Two years ago our daughter was diagnosed with T1D. We’ve shared her story with you, our struggles, our joys and our hope. You can read some of my posts by clicking on the word “diabetes” at the top of the post of here.
I look at the above photo on the left and my heart breaks. That day was one of the most horrible days ever in my life. Our little girl was sick, very sick, dangerously sick. I wasn’t sure what the future would hold for her.
The past two years have been extremely rough for all of us. My husband hasn’t slept through the night in 2 years, he’s taken over the night time blood checks to keep her safe. Our daughter since June has been hospitalized 5 times due to ear infections and what that does to her blood sugars. Yes you heard that right, what is a simple ear infection for some is a battle with keeping our kid alive and safe. (Thankfully she is having tubes put in her ear next week and that should help with all the infections. Not going to lie, I’m scared to death of her having surgery. Our oldest had tubes put in and did wonderful, I’m just scared of the unknown with what this will do to her blood sugars for that days.) Our oldest daughter had had to make a lot of sacrificing because of her sister being sick. As a mom, I tend to stress more over all my children’s health, our d-kid adds more to that worry.
Despite all the negative there has been MANY positives with Maggie facing this disease. The love and compassion our kid has for others amazes me. She sees someone sick and she wants to know what we can do help them. She hears of another kid getting T1D and wants to talk to them about it. For an example, a 4 year old friend from church recently was diagnosed with T1D. I told Maggie about it and the first thing she said was “I need to see her and hug her.

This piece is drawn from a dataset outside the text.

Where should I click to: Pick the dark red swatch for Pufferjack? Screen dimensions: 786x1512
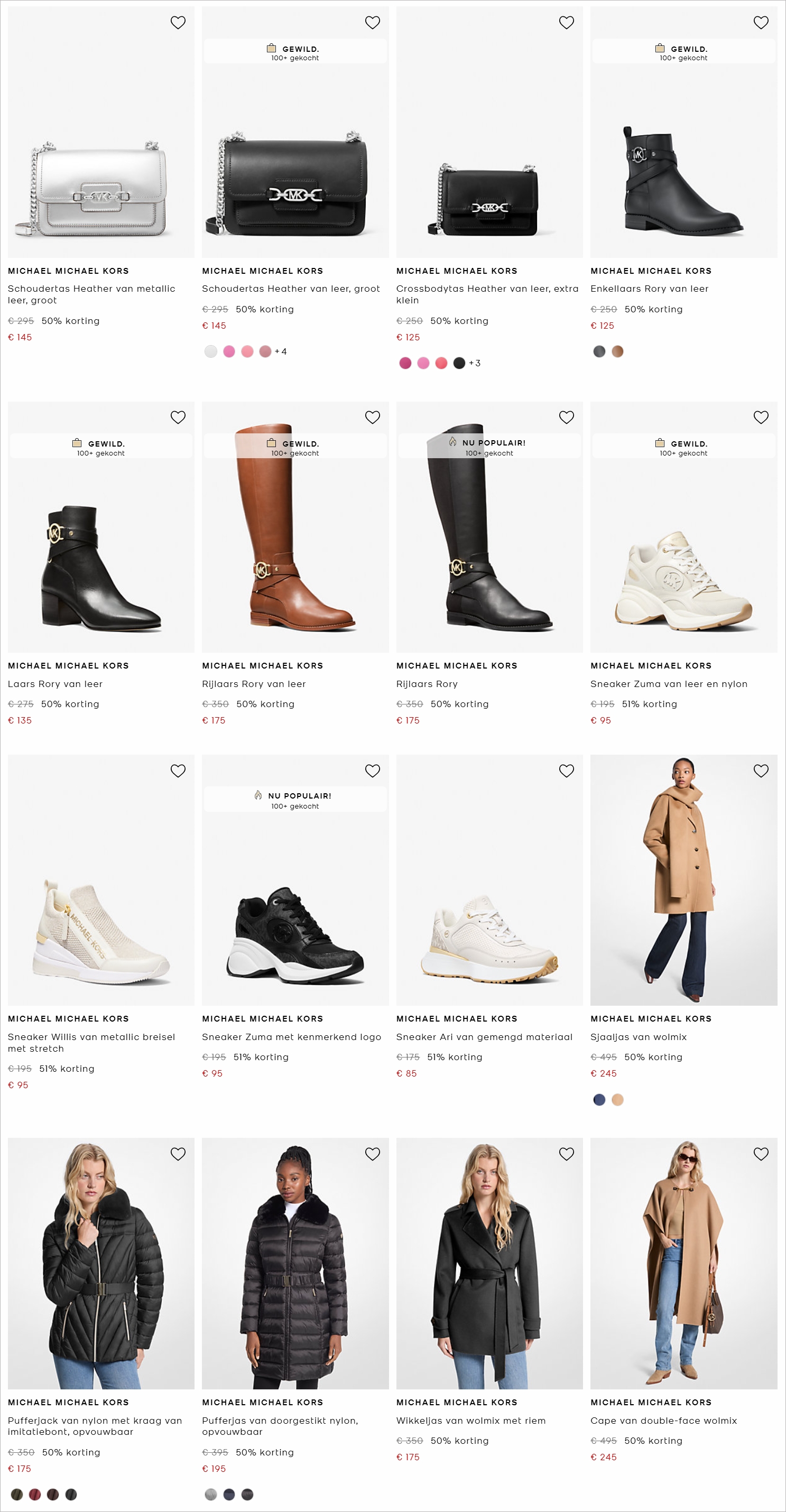click(35, 1495)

I need to tell her it’s ok to be scared and brave at the same time”. WOW! What a mature thing to say (she also wanted to make sure this little girl got a bear to hold when she was scared). She’s also become more social, she’s learned to play with kids she doesn’t know because she doesn’t want them to feel alone. She talks with adults with the maturity of an adult. I look at the photo on the right and it brings me joy, she’s growing up to be a wonderful and beautiful girl. I look forward to seeing what the next years will bring for her. Her dream is to be a doctor, I believe she can do this, she has the passion.
Our oldest daughter has had to grow up faster then I would like but she has also learned so much compassion for others by watching what her sister goes through. She’s very gentle and kind to everyone she meets. She’s learned a lot from watching her sister live through T1D.

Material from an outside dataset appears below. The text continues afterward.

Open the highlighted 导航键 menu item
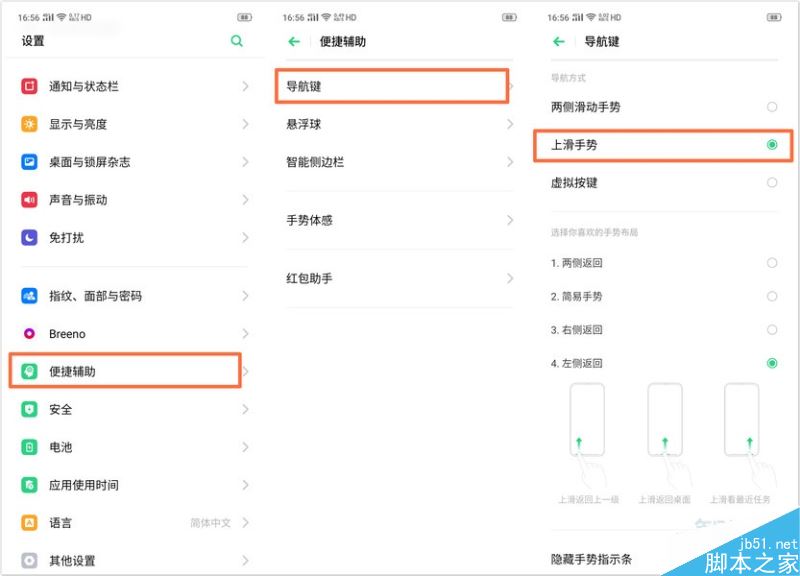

We as a family has also met an amazing group of people who all face the same challenges and triumph with T1D. Some of these friends are local and we often meet up and talk. It’s nice to have families that get it. They know the struggles, they know the frustrations and they know the joys. We’re able to support each other through being there or already been there with this journey. I’ve also met many amazing online friends with child that have T1D. We may have never met but we feel connected. We feel the hurt when one of them is sick and/or in the hospital. We fell the excitement then our kids do something amazing, like a no fight site change or a sweet card they made for someone else. The Type 1 Diabetes community is a blessing.
There many have been a lot of downs these past years (with little to no sleep) but there has also been many ups. Maggie LOVES rainbows, she is truly the rainbow amongst the storm. That ray of sunshine creating a beautiful rainbow. Below shows her personality, and her love for her sister. (her baby brother wasn’t in the mood for a photo)
Thank you all for following our story. I hope by sharing that we can bring more awareness to this disease. PLEASE if your child shows any of these symptoms bring them to your doctor and ask them for a simple test for T1D. A lot of times the symptoms look like the flu. Get them checked sooner than later. We thought she had the flu and waited over a month, if we had waited too much longer we could have lost her.